Армарт – оружие искусства.
Тедеа – художник-стрелок.
Автофея – дух армарта, вдохновение тедеа.
Альтен не знал, когда появились эти слова, и подозревал, что знают это разве что сведущие языковеды. Но три слова давно стали частью его сути, и Фенней не мыслил себя без таланта, мастерства и холодной тяжести пистолетов в руке.
И автофей. Конечно же, автофей.
Оказавшись на улице, Фенней прикрыл глаза, вдохнул тёплый летний ветер и запах цветущей у дома сирени. Улыбка сама собой возникла на лице, и Альтен зашагал через двор, стараясь не отпустить и сохранить радостное настроение.
Феи скользнули вслед за ним, но через несколько секунд застыли в воздухе и недоуменно переглянулись. Они втроем десятки раз добирались до Арены Красок – но сейчас их художник решительно свернул совсем в другую сторону.
– Альт, – Линн повисла рядом с его лицом, звеня крыльями, – ты куда идешь?
– Я ни разу еще от дома на Арену этим путем не ходил, – объяснил Фенней. – Хочу сейчас попробовать, добраться по местам, где не бывал.
– А не опоздаешь? – забеспокоилась Милл. Она зависла с другой стороны, поправив очки.
– Я специально вышел пораньше, – светло улыбнулся Фенней. – Но как раз сегодня мне хочется пройтись новой дорогой.
Феи понимающе переглянулись. Альтен знал, что объяснять не нужно: сейчас, перед финалом конкурса художников, ему просто необходимы были новые впечатления, свежие чувства, которые не успеют выцвести в воспоминаниях.
И кому, как не его феям, это понимать?
Солнце сегодня светило ярко, словно подчеркивая краски мира. Альтен на миг закрыл глаза, ощущая на веках тёплые ласковые лучи, улыбнулся и зашагал по незнакомой дороге.
Она вилась сквозь маленький сквер, где по сторонам и над головой мерцали наполненные светом листья. Линн устремилась вперед, зависла на фоне дерева. Темная кора особенно ярко подчеркнула серебро волос и светлую кожу феи; Альтен замедлил шаг, сохраняя образ в памяти.
Реши он сейчас выхватить армарт и сотворить картину – у него бы получилось. Феи всегда дарили художникам вдохновение, воплощали его самим своим присутствием.
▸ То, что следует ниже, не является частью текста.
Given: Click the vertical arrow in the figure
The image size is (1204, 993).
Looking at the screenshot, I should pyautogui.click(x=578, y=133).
Слева послышался плеск воды. Альтен обогнул пышный куст и остановился.
Перед ним оказались небольшое озеро и отходивший от него ручей. Чистая вода блестела под солнцем, густая трава на берегах и выступающий из озера камень отбрасывали густые тени. Смешиваясь со светом, они создавали на прозрачной глади удивительную, живую мозаику.
Милл перепорхнула на камень, критически оглядела озеро и опустилась на колени. Отбросила назад темные волосы, коснулась воды кончиками пальцев. Лучи солнца вспыхнули бликами в волосах и стеклах очков, отразились в воде.
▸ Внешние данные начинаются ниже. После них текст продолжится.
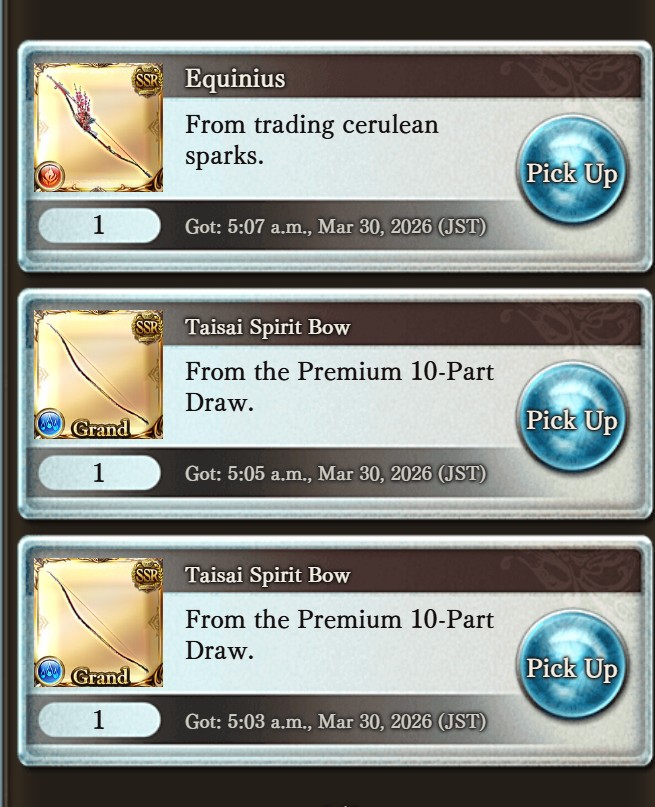
Task: Click SSR badge on the 5:03 a.m. Taisai bow
Action: [148, 574]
Линн тоже метнулась к озеру, но зависла в воздухе над ним, в ореоле звона крыльев. Свет очертил её фигурку, множеством бликов отразился в ручье.
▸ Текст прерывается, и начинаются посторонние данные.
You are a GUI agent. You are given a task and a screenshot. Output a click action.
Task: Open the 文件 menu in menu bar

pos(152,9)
Альтен на мгновение задохнулся от сочетания цветов и оттенков. Он вгляделся в представший перед ним образ, стараясь запомнить каждый отблеск.
Так было всегда – он видел, он запоминал, он пропускал краски мира сквозь призму своей фантазии. И потом они становились частью новой картины.
Как у всех тедеа.
– Милл, Линн, – с улыбкой позвал Фенней. – Спасибо. Но пойдемте, а то и впрямь опоздаем.
Любой стрелок-художник хотя бы раз побывал на Арене Красок. Белый амфитеатр под сияющим куполом был знаком каждому жителю города, и не проходило дня, чтобы здесь кто-нибудь не выступал или не тренировался; поговаривали, что сама Арена вдохновляет и помогает. Как исполинская фея.
Сейчас амфитеатр был полон других тедеа, и Фенней по обыкновению обвел их взглядом. Самое разнообразное оружие – револьверы, автоматы, пистолеты, винтовки… Говорили, что есть художники, которые творят в манере «молниеносной кисти», при помощи пулемёта, но сам Альтен таких не встречал. Наверное, потому, что пулемёт плохо подходит для обычной жизни.
Любой армарт мог служить и обычным оружием, и у каждого тедеа на поясе висел стальной контейнер с боевыми патронами. Любая автофея не только вдохновляла творчество, но и помогала пуле лететь в цель или разбивала чужие снаряды. Но большинство тедеа проживали жизнь, выпуская боевые патроны лишь в тире.
Альтен улыбнулся, представив, насколько полон сейчас зал неслышным звоном миниатюрных крыльев. Конечно, Фенней не видел и не слышал ни одной чужой феи – такое случалось очень редко, разве что в момент обретения ее художником. Даже сами феи не могли видеть других, если они или художник не касались чужого армарта; но трогать оружие без разрешения было верхом невежливости.
Сейчас так поступили только семеро тедеа – жюри за столом в дальнем конце зала, на фоне широкого темного табло. Их армарты цепочкой лежали перед хозяевами, и любой участник понимал, что его работу будут обсуждать как судьи, так и автофеи.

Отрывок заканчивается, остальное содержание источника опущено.